Shooting of Deandre Brunston
- Date: August 24, 2003
- Time: 9:00 p.m.
- Location: 2431 E. 126th St, Compton, California, U.S.;
- Participants: Deandre Brunston (fatality); Glenn Emery, Lt. Patrick Maxwell and Sgt. Earnest Burwell (police officers);
- Outcome: No charges
- Litigation: $340,000 settlement from Los Angeles County for Brunston's family

= Killing of Deandre Brunston =

2003 police shooting in Compton, California

The shooting of Deandre "Trey" Brunston, a 24-year-old African-American, occurred in Compton, Los Angeles County, California, on August 24, 2003. He was shot 22 times by Los Angeles County Sheriff's deputies, who fired 81 rounds. In 2006, Brunston's family settled with the county
for $340,000 after filing a lawsuit, accusing the sheriff's deputies of causing wrongful death.

== Incident ==
At the time he was being sought for questioning from an alleged domestic abuse incident after his girlfriend called 9-1-1. After initially evading the police, Brunston was cornered in a nearby doorway where he and the officers tried to negotiate. He repeatedly told the officers he was wanted for murder (which was false), would rather die right there than go back to prison, and that he was armed and would shoot a police dog and the deputies if the dog was released or they fired first. However he had no gun but had a flip-flop sandal in his right hand hidden under his T-shirt. Brunston repeatedly stated that he would throw the "gun" down and surrender if he were allowed to speak to his girlfriend, Fonda Brown, who he said was pregnant with his child, but his request was never granted.

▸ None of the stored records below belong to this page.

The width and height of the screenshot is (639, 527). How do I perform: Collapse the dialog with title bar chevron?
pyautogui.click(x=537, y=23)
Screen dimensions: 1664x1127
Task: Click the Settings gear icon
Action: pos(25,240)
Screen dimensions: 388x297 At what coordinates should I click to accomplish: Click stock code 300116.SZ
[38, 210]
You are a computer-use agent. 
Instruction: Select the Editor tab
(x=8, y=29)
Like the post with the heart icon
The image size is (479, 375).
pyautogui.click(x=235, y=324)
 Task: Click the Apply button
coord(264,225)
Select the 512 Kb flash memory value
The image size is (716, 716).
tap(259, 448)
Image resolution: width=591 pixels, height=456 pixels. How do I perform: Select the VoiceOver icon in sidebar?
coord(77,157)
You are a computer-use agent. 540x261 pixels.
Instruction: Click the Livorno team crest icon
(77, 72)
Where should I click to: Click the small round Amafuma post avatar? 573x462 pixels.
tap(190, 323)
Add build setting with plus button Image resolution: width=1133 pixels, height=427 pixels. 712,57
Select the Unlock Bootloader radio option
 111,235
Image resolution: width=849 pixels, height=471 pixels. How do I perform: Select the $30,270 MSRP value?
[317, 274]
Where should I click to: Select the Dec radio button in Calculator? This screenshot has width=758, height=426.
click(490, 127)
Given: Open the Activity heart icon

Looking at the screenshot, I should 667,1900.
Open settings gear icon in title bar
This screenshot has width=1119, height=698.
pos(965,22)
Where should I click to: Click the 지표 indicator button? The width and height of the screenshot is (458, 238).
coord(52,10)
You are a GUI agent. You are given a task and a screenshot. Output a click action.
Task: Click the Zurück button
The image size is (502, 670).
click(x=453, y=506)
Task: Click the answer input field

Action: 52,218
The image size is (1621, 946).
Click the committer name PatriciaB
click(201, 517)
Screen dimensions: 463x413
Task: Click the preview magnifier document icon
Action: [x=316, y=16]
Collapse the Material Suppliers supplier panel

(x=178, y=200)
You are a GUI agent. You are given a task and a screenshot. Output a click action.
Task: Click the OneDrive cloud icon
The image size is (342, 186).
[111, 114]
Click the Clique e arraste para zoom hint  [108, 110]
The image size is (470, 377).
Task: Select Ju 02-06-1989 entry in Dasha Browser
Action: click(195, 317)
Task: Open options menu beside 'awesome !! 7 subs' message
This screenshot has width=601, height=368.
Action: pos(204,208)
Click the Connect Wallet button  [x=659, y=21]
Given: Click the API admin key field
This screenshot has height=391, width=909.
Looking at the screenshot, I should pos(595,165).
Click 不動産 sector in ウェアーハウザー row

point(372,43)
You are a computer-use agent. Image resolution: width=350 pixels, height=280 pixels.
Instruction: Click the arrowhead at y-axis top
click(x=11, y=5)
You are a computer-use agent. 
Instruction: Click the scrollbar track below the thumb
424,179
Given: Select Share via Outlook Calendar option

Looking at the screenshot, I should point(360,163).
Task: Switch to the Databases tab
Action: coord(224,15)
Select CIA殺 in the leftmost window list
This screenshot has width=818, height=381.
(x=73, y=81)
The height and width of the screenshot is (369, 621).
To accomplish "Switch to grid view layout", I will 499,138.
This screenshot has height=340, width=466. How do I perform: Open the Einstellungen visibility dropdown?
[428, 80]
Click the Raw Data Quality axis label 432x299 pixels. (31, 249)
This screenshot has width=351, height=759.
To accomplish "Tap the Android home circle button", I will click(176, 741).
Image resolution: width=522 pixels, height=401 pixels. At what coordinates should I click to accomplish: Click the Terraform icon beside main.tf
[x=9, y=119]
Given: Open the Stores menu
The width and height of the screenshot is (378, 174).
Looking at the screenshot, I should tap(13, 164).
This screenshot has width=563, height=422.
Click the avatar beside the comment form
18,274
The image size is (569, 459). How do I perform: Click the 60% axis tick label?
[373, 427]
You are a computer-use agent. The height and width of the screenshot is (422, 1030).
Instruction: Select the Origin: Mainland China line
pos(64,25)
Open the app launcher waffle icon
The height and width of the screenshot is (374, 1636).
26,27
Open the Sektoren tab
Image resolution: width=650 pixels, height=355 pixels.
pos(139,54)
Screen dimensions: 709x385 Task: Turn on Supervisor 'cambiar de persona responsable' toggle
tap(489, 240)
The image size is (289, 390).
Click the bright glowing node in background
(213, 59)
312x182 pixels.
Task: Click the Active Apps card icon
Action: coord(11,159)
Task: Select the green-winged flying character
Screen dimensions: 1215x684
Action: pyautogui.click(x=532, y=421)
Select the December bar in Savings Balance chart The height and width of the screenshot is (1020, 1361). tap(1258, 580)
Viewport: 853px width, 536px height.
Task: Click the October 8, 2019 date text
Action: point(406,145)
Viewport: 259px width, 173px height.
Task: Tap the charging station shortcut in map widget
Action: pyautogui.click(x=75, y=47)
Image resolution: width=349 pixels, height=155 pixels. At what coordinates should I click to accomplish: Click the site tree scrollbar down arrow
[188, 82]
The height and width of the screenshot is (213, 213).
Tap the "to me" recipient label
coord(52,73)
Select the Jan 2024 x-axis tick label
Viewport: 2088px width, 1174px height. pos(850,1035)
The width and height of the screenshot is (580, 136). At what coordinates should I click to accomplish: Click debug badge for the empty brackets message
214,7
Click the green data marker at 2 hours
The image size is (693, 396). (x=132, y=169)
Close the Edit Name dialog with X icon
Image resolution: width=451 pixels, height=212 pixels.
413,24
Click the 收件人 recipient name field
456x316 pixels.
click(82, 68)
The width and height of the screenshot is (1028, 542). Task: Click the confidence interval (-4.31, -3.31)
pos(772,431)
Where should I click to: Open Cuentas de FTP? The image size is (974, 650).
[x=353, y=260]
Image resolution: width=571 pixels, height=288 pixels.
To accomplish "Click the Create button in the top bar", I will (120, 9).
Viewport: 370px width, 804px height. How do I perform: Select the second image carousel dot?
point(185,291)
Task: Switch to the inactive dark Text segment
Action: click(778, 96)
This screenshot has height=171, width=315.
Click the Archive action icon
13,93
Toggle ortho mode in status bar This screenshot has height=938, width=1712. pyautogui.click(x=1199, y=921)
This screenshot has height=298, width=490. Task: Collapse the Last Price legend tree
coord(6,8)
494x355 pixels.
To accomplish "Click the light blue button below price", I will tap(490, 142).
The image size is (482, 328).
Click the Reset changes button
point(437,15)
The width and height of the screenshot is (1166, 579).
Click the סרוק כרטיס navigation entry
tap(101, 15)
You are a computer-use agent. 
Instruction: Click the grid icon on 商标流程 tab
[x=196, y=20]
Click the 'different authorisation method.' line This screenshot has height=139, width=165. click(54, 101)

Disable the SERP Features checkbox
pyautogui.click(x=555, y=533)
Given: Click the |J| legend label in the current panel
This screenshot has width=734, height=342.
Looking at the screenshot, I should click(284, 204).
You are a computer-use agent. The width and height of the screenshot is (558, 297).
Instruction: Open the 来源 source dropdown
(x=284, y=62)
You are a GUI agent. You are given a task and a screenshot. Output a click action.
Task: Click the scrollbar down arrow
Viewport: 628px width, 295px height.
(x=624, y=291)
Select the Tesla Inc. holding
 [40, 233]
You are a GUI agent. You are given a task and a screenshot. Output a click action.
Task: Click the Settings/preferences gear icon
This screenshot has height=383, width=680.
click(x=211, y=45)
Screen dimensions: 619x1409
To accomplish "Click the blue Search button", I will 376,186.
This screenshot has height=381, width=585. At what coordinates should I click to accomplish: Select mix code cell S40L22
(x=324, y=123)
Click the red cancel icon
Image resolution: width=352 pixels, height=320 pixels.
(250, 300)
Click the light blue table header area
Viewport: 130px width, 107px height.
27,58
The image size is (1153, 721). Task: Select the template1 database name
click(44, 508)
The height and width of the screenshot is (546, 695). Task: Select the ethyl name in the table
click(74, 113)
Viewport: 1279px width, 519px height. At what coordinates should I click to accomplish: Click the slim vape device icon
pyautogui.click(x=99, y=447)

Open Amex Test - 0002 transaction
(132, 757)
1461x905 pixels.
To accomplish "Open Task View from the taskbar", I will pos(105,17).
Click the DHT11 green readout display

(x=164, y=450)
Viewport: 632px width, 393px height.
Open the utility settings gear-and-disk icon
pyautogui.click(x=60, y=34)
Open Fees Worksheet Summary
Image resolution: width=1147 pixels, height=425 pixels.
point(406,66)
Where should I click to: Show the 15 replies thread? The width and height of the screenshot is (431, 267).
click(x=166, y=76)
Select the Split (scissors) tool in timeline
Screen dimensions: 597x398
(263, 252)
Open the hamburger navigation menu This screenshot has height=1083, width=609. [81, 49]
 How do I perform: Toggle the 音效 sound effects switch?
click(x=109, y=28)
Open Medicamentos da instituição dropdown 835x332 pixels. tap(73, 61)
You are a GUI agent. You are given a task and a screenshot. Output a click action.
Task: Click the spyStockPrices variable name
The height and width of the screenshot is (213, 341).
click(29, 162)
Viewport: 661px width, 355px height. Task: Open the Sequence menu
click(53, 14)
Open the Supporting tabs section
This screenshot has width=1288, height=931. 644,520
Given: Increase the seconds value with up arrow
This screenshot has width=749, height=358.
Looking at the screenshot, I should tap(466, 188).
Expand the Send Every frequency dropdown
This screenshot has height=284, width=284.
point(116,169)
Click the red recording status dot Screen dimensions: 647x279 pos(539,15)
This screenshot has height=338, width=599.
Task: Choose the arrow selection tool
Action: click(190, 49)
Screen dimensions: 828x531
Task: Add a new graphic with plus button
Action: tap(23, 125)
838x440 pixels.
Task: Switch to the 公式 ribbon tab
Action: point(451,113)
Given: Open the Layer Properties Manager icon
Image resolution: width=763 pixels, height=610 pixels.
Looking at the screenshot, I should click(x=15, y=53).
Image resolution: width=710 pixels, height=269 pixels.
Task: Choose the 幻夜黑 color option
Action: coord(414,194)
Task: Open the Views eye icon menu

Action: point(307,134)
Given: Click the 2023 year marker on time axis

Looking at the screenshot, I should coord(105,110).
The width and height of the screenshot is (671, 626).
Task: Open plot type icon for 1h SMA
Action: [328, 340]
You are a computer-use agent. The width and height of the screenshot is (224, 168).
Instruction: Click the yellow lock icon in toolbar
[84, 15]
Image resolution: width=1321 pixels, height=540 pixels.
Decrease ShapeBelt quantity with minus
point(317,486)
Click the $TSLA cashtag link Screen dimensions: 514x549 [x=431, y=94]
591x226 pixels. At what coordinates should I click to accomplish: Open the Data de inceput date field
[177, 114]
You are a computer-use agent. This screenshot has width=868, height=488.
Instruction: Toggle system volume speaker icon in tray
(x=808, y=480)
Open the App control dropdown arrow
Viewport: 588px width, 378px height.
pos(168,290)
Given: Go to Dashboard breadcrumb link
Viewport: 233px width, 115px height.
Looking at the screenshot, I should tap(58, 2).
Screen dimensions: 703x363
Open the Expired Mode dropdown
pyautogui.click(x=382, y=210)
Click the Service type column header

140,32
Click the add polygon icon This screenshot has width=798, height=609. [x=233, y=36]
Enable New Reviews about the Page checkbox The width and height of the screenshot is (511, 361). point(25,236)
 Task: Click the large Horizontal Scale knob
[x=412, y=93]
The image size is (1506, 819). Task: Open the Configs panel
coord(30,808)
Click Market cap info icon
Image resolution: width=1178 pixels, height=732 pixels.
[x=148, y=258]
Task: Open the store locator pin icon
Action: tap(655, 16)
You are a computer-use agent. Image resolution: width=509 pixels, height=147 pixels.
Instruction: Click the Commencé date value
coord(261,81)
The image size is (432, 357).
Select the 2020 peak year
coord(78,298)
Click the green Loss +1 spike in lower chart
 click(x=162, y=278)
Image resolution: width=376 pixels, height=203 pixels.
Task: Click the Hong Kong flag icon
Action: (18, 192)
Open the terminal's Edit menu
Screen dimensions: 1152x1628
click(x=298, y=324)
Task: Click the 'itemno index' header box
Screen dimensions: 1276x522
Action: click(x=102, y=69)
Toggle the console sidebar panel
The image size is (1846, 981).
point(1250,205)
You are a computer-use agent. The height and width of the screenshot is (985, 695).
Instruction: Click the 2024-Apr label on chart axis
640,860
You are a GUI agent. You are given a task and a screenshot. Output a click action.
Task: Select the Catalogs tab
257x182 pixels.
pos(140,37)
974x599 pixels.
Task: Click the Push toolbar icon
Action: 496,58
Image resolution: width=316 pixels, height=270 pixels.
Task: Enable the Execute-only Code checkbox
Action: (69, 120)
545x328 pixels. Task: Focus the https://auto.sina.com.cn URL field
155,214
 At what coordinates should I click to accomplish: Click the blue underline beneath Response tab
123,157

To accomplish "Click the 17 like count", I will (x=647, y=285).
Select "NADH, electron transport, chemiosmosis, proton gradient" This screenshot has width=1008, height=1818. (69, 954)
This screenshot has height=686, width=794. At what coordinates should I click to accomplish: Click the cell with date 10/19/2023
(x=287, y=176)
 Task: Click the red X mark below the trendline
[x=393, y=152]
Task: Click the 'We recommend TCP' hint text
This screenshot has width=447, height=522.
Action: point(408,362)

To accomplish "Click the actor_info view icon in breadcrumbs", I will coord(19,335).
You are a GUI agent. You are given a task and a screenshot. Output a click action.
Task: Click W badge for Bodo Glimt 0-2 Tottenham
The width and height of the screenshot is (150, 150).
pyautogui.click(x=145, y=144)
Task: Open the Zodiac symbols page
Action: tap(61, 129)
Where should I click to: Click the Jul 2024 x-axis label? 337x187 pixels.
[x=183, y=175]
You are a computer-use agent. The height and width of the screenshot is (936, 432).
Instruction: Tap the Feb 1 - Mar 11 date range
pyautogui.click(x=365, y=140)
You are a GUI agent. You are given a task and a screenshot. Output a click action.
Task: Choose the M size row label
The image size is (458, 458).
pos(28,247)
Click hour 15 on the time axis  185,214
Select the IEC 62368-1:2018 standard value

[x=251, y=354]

At this point, many officers had their guns drawn and trained on Brunston. Lt. Patrick Maxwell had been contacted via cell phone while he was at a party in a drunken state. He ordered the dog to be released to attack Brunston. The senior K9 officer on the scene, Sgt. Earnest Burwell, refused to release the dog, claiming that releasing under those circumstances would violate the existing use-of-force policy. Burwell was replaced with a rookie K9 unit who made no such claims. The dog was released and Brunston refused to put the "gun" down when ordered to do so, instead yelling back to officers. He later threw it down when the dog was within a few feet of him, however the police had already decided to fire at that point and he was shot at less than a second afterwards. Before the dog reached Brunston, deputies opened fire. The dog was hit by police bullets and fell a split second before it reached Brunston, who had taken one step in retreat from the dog. Within the next five seconds, deputies had discharged 81 shots, seriously wounding Brunston, who later died of his injuries. The dog was also killed during the incident.

Adding to the controversy of this shooting is the disparity in medical treatment—the wounded police dog received an emergency helicopter airlift from the scene to a veterinary center in Norwalk (where it died later) -- while Brunston was left bleeding to death on the concrete steps, leading to allegations of Brunston receiving sub-par treatment as compared to the dog.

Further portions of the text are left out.